Rainer Plassmann, der auf EU-Ebene mitverhandelt hat, stellte die konkreten Gefahren und Auswirkungen der EU-Dienstleistungsrichtlinie als „innereuropäisches GATS“ für die öffentlichen und kommunalen Betriebe und Unternehmen und die künftigen Ausschreibungen dar – ein weiterer Zugriff auf die dem Wettbewerbsrecht unterworfenen öffentliche Dienste in einer konzertierten Aktion Mit dem Begriff der „Dienstleistungen von allgemeinem wirtschaftlichem Interesse“ werden öffentliche und private Unternehmen gleichgestellt und sind auch gleich zu behandeln, ohne Rücksicht auf den Gemeinwohlcharakter der öffentlichen Dienstleistungen, so dass es sich in Wirklichkeit um eine Schwächung in der Rechtstellung öffentlicher Unternehmen handelt und um eine Stärkung privatwirtschaftlicher Verwertungsinteressen. Bei der öffentlichen Auftragsvergabe führt das zu Zwangsausschreibungen mit Ungleichbehandlung.
Prof. Christoph Scherrer erwies sich ebenfalls als profunder Kenner des Themas GATS und von Globalisierungsfragen, der sich seit geraumer Zeit mit der Frage der öffentlichen Daseinsvorsorge du den internationalen Entwicklungen der Privatisierung befasst. Er beantwortete die Frage nach den Auswirkungen der Privatisierungswelle auf die flächendeckende Versorgung und ihre Qualität sowie nach den Alternativen zu der Vermarktung öffentlicher Dienste. Doris Schuepp berichtete von ihrem erfolgreichen Kampf in der Schweiz gegen die Strommarktliberalisierung. Sie war die Promotorin des erfolgreichen Bürgerentscheides im Jahre 2002.
Mir wurde der Part übertragen, über die Erfahrungen deutscher Betriebs- und Personalräte mit der Privatisierung öffentlicher Dienste sowie über die daraus resultierenden Probleme für die Beschäftigten im öffentlichen Dienst zu berichten, ferner Alternativen und Lösungsansätze aufzuzeigen und Ansätze für eine effizientere Gestaltung des öffentlichen Sektors bei gleichzeitiger Garantierung der flächendeckenden Versorgung darzulegen. (Hierzu habe ich auch eine 12-seitige Ausarbeitung erstellt, die unter Wilhelm.Neurohr@web.de abrufbar ist). Bei der lebhaften Diskussion im Saal wurde auch eine Stärkung von Elementen der direkten Demokratie vorgebracht und eine Initiative gab ihr Vorhaben bekannt, sich für einen wieder öffentlichen statt privatwirtschaftlichen Betrieb der deutschen Bahn AG einzusetzen und Unterschriften dafür zu sammeln, da die privatisierte Bahn AG umfangreicher subventioniert werde als vormals die staatliche Deutsche Bahn.

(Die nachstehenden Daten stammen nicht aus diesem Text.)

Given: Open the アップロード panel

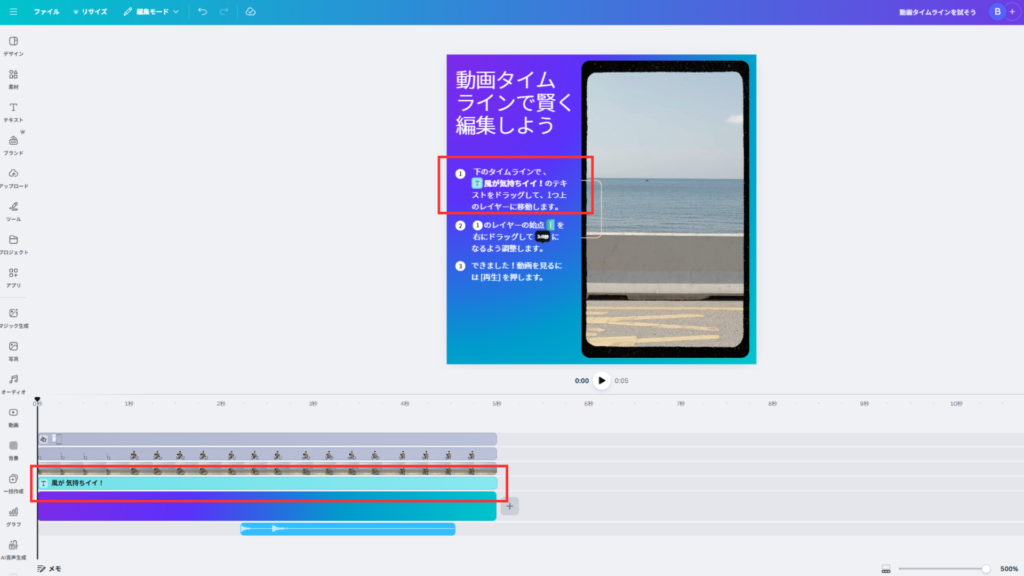Looking at the screenshot, I should click(14, 177).
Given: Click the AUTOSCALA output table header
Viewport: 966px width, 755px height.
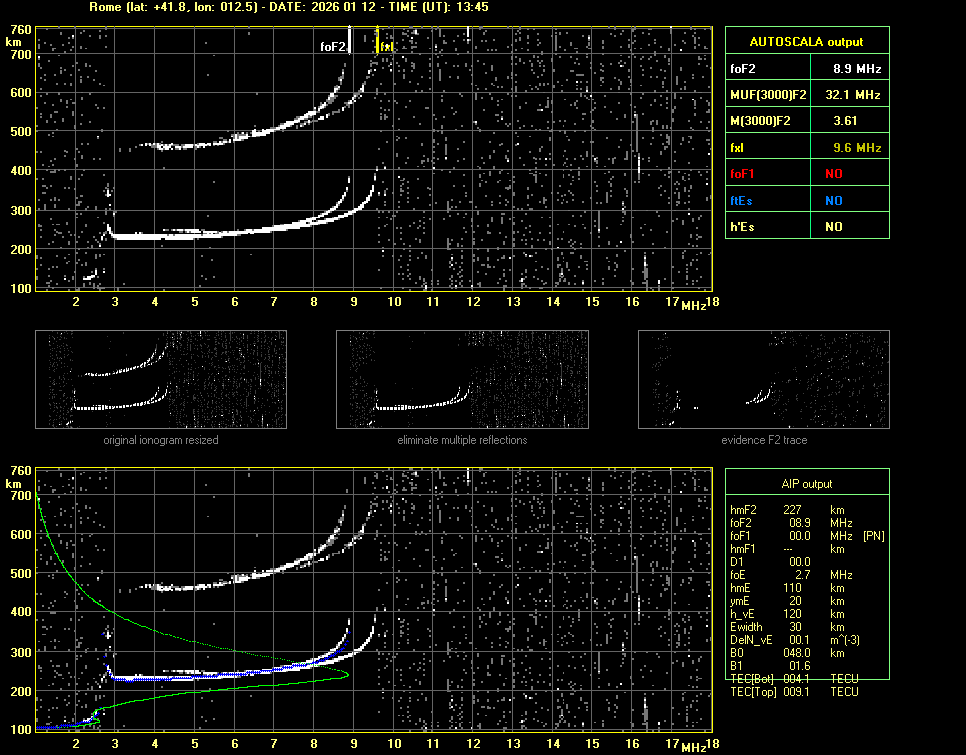Looking at the screenshot, I should pyautogui.click(x=806, y=42).
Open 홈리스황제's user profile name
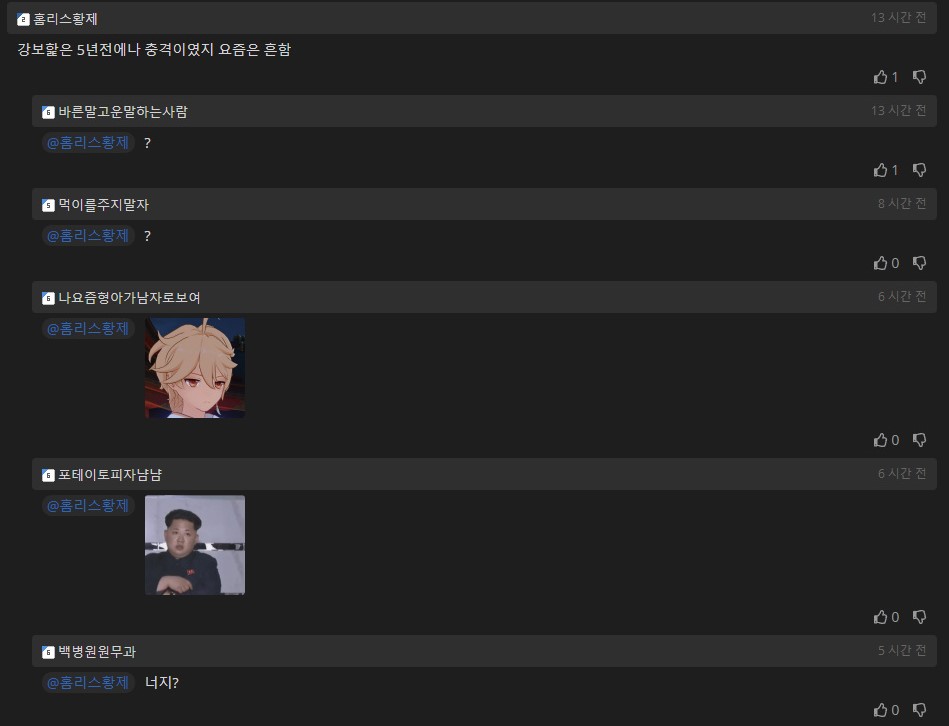Viewport: 949px width, 726px height. tap(65, 19)
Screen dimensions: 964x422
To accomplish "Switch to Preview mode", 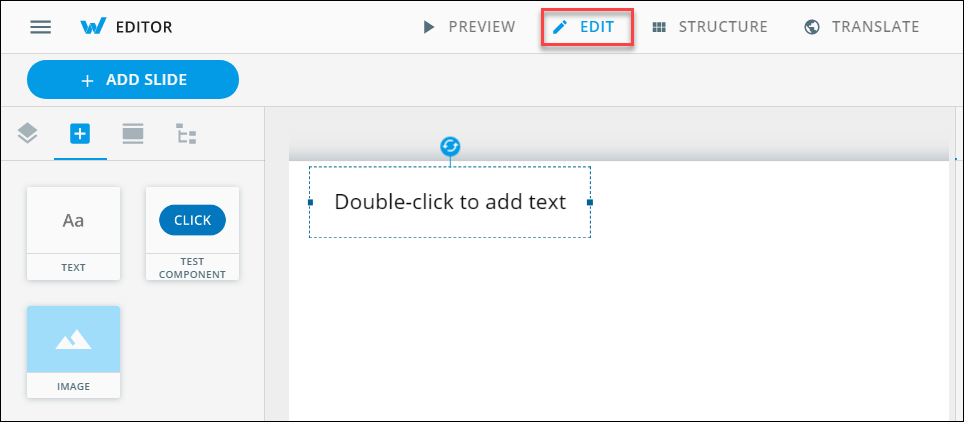I will pos(469,27).
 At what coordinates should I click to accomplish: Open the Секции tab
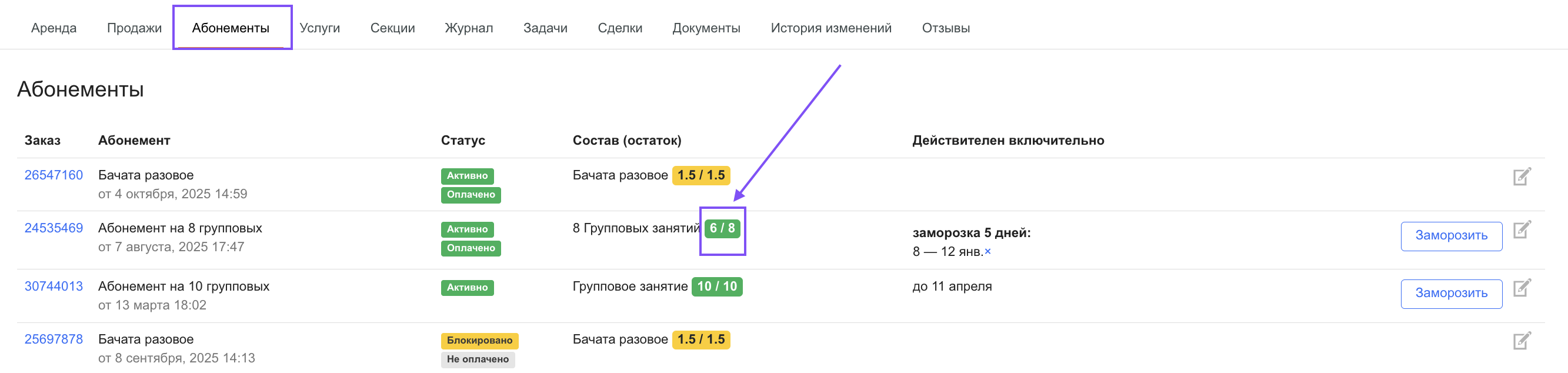[392, 28]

Instrumente direkter Demokratie zur Sicherung der Daseinsvorsorge war deshalb Thema eines weiteren Workshops. Prof. Bodo Zeuner befasste sich überdies in einem Vortrag, den ich besuchte, mit der Frage der Privatisierung von Politik bei gleichzeitiger Erosion von Demokratie: Die Politik des Marktradikalismus drohe jede Politik aufzulösen. Wo angeblich keine Alternativen bestehen, gibt es auch keinen Raum für Entscheidungen, Kontroversen, Kritik, öffentliche Diskurse und Partizipation der Bürgerinnen und Bürger. In Wirklichkeit werde weiter Politik gemacht, aber politische Herrschaft entziehe sich immer mehr der Anforderung demokratischer Legitimation. Sie tarne sich als privat-ökonomische Verfügungsgewalt, unterstützt von einer selbst zur Herrschaftsinstanz gewordenen Wissenschaft, insbesondere die Wirtschaftswissenschaft werde zur Ersatzreligion, gestützt durch die Privatisierung der politischen Kommunikation durch die Medien.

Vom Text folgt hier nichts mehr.